TASK ::
Rewrite each line of the records below as an item in a numbered list. Skip any blank lines, and leave the pictures out of your answer.

DATA IN THIS EXERCISE ::
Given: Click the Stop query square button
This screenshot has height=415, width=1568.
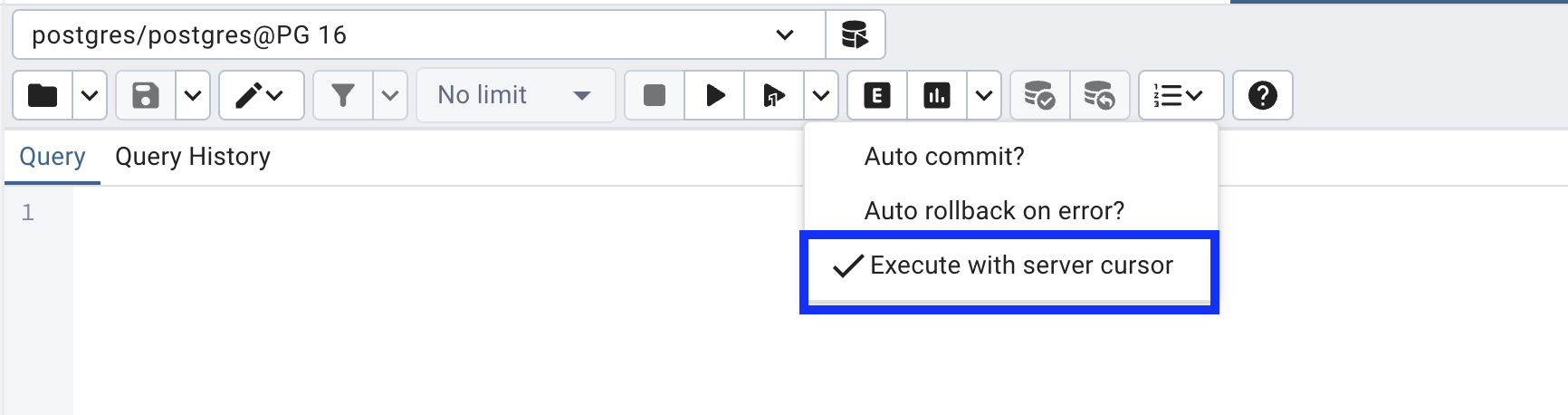Looking at the screenshot, I should pos(655,95).
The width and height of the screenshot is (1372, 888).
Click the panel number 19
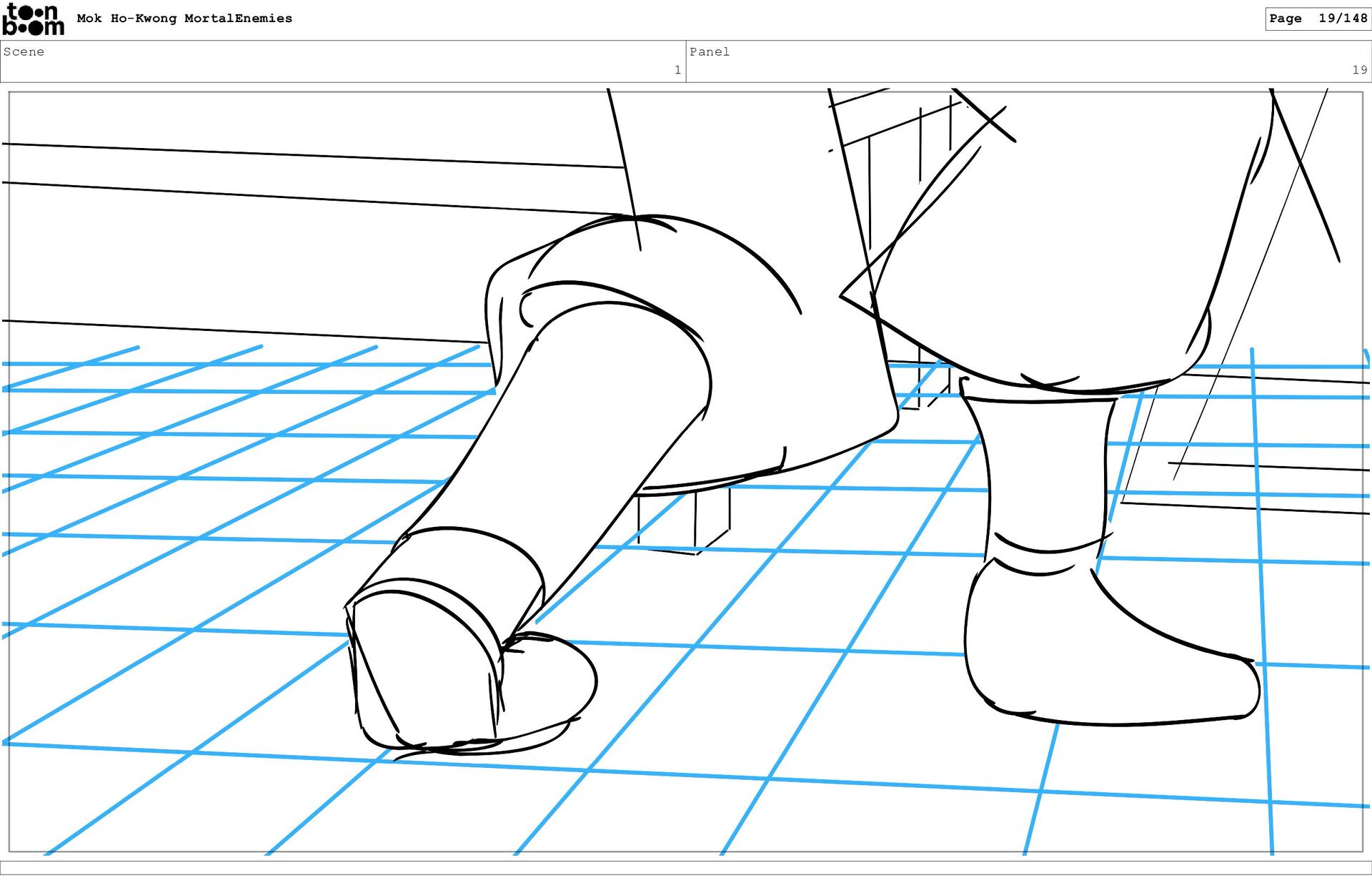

WORKED SOLUTION ::
1. Given: Click the Stop query square button
2. This screenshot has height=415, width=1568.
3. Looking at the screenshot, I should pos(655,95).
4. The width and height of the screenshot is (1372, 888).
5. Click the panel number 19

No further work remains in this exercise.